Он медленно поднял глаза и встретился со мной взглядом.

— Думаю, ты говоришь правду, — ледяным тоном произнес я. — Но если ты обманул, пусть тебе будет хуже. И запомни, если ты за время нашего путешествия хоть раз напьешься, я уничтожу тебя. Ты думаешь, что здесь тебе следует опасаться Курце, но у тебя будет больше оснований опасаться меня, если ты позволишь себе хоть один глоток. Понял?

Он кивнул.

— Мне безразлично, сколько ты выпил вчера, дело прошлое. Через шесть месяцев можешь упиться хоть до смерти, меня это касаться не будет. Но еще один такой запой во время нашего путешествия — и ты покойник.

Уокер вздрогнул, а я повернулся к Курце:

— А теперь оставь его в покое, он будет вести себя нормально.

Курце взмолился:

— Дай мне только вздуть его, ну хоть разок.

— Все, кончено, — нетерпеливо сказал я. — Надо решать, что дальше делать. Собирайтесь, мы уезжаем.

— А как же Меткаф?

— Скажу, что нам захотелось попасть на фестиваль в Испании.

— Какой фестиваль?

— Откуда я знаю, какой! В Испании всегда какие-нибудь дурацкие фестивали. Я выберу самый подходящий для нас. Мы отплываем сегодня, как только я смогу получить разрешение на выход из гавани.
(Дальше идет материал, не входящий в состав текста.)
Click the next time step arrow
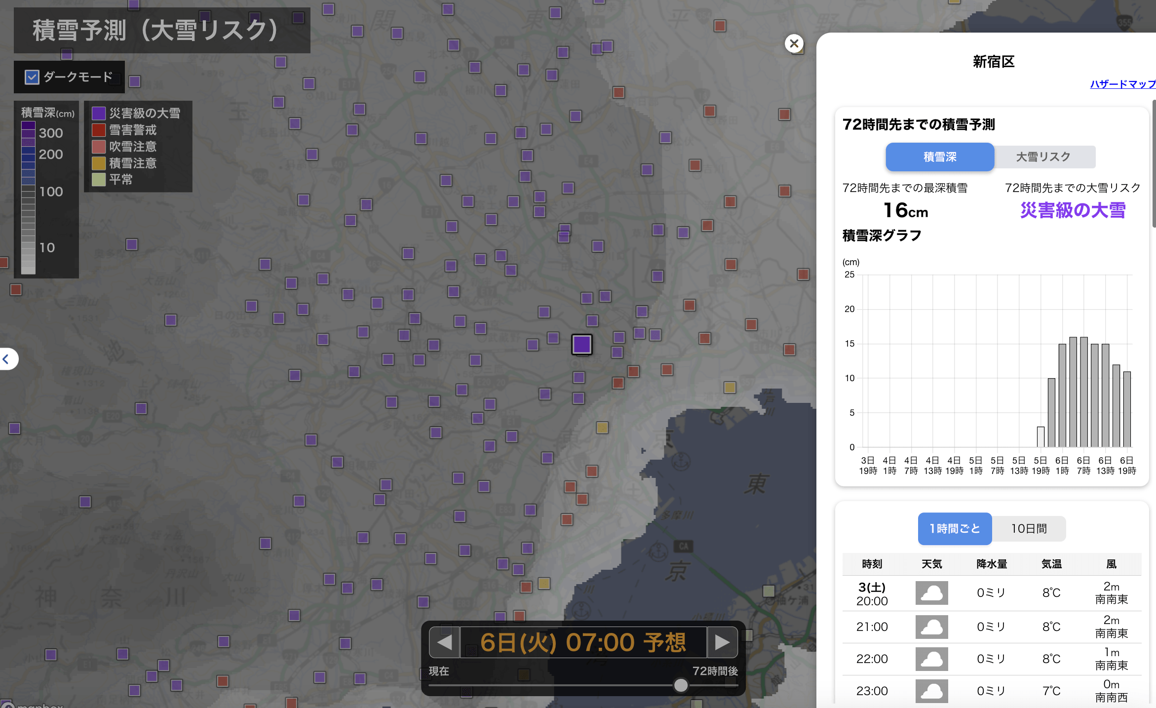 (722, 642)
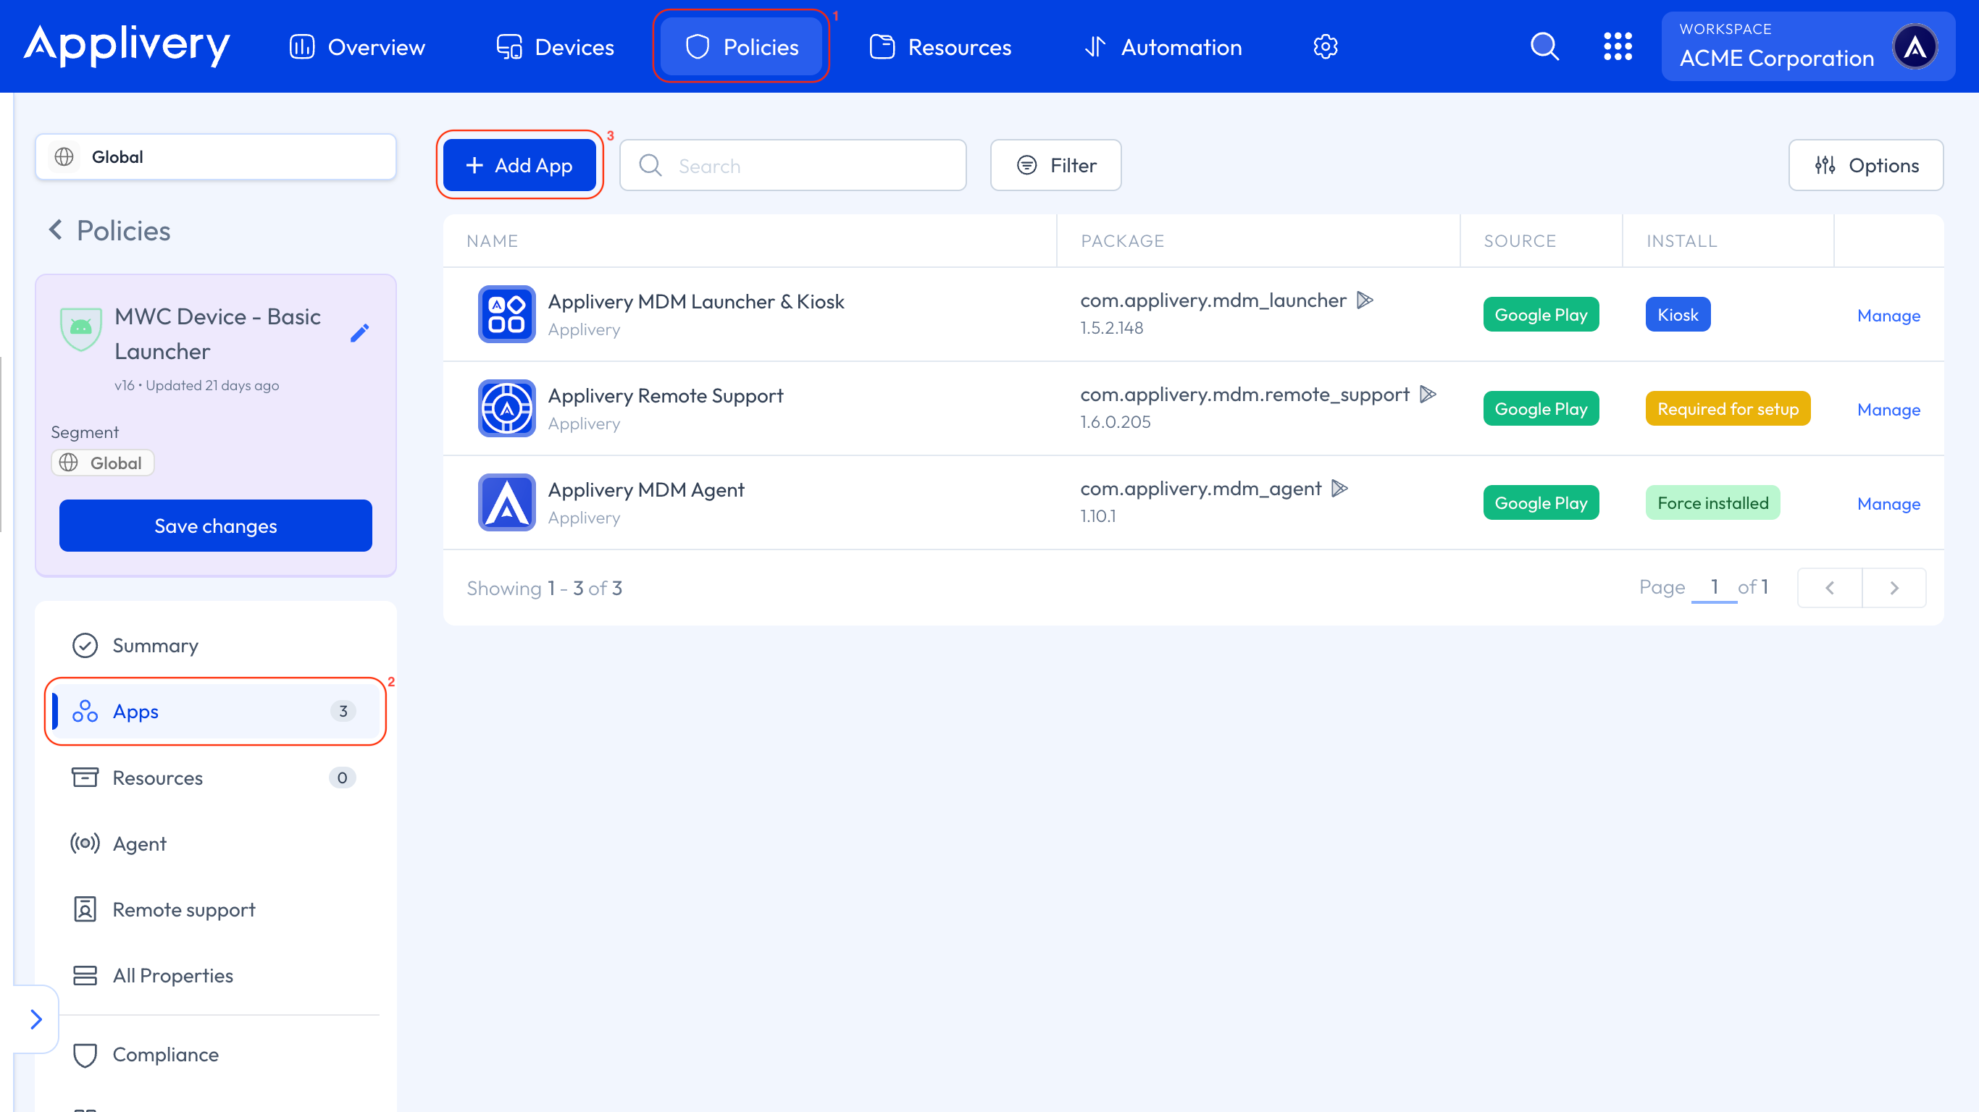Go back using the Policies chevron
This screenshot has height=1112, width=1979.
(x=55, y=230)
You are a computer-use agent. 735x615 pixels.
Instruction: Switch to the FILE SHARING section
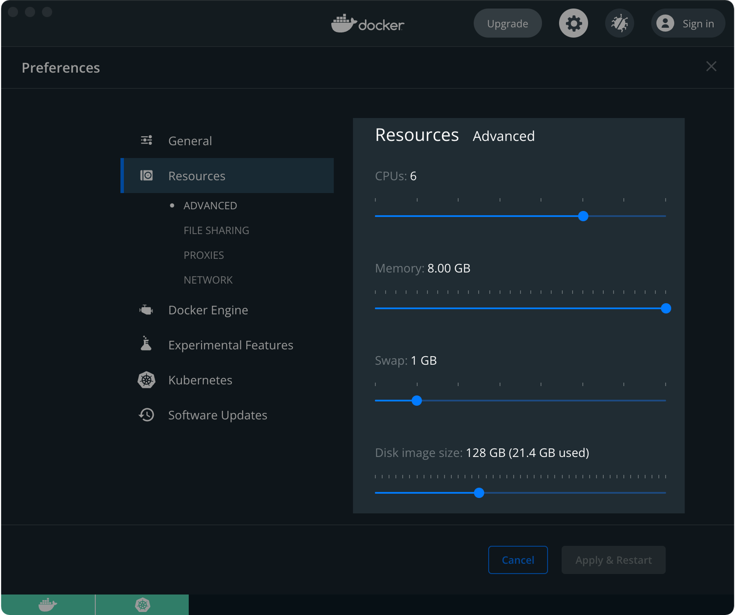216,230
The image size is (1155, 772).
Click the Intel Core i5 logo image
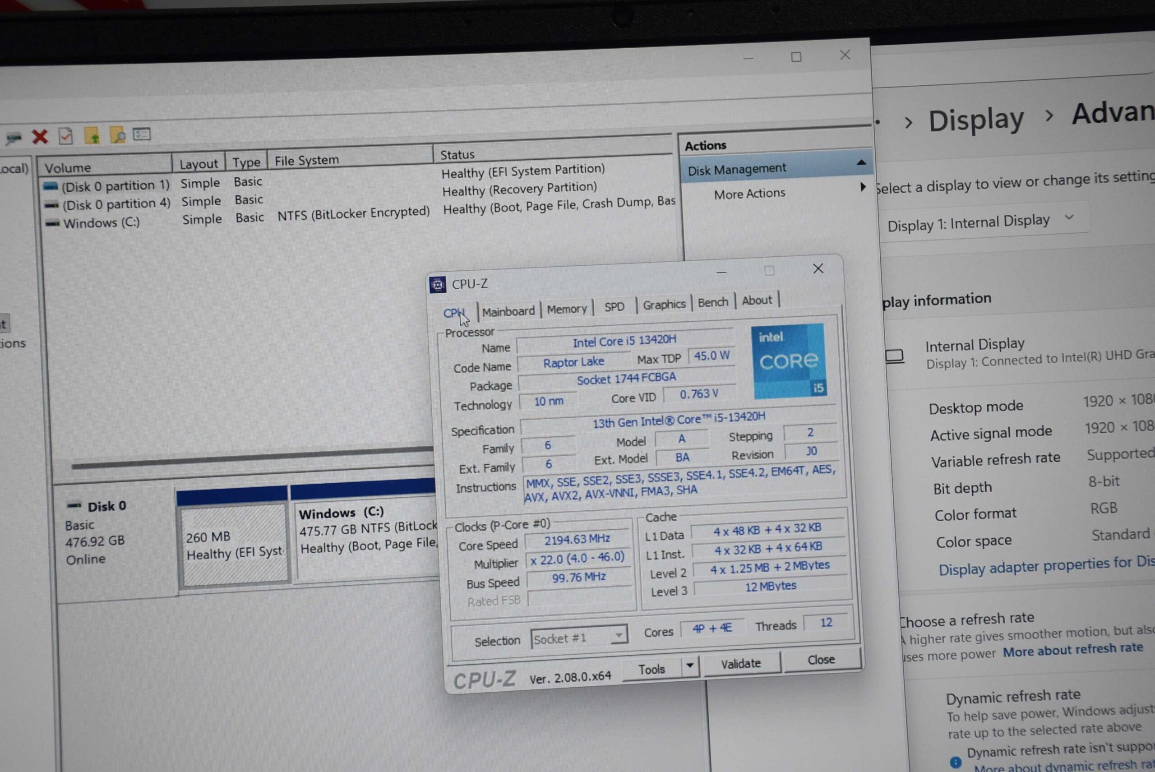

— Я вот думаю, что бы такое сделать с Меткафом, — проговорил Курце.

— Оставь Меткафа в покое, — сказал я. — Может, он вообще ничего не подозревает, а если вздуть его, то он сразу поймет — здесь что-то нечисто. С Меткафом лучше не связываться. Он человек влиятельный, не то что мы.

Мы немедленно упаковали чемоданы и отправились на яхту; притихший Уокер все время держался сзади. Моулей Идрис восседал на передней палубе, ловя кайф от послеобеденной сигареты. Мы прошли вниз и начали готовиться к отплытию.

Только я успел вытащить карту Гибралтарского пролива, чтобы проложить курс, как вошел Курце и тихо сказал:

— Мне кажется, кто-то обыскивал яхту.

— Что за черт! — воскликнул я.

Меткаф ведь ушел очень рано — у него было достаточно времени, чтобы хорошенько обшарить «Санфорд».

— Печи? — первое, что спросил я.

Мы самым тщательным образом замаскировали три плавильные печи. Некоторые детали сняли и рассовали по двум коробкам в подсобке, где они перемешались с другим барахлом, которое обычно накапливается в судовом хозяйстве. Главные детали — контейнеры с тяжелыми трансформаторами — были распределены на яхте так: один зацементирован в основание каюты, второй замаскирован под рацию, а третий встроен рядом с двигателем.

Вряд ли Меткаф догадался об их назначении, даже если и обратил на них внимание, но сам факт, что они спрятаны, должен был его заинтриговать. В таком случае нас не ожидало ничего хорошего. Облазив всю яхту, мы убедились, что все осталось на своих местах. Вообще-то, кроме печей и запасных графитовых прокладок, вмонтированных в двойное покрытие крыши, на борту не было ничего, что отличало бы «Санфорд» от других яхт, курсирующих в этих водах.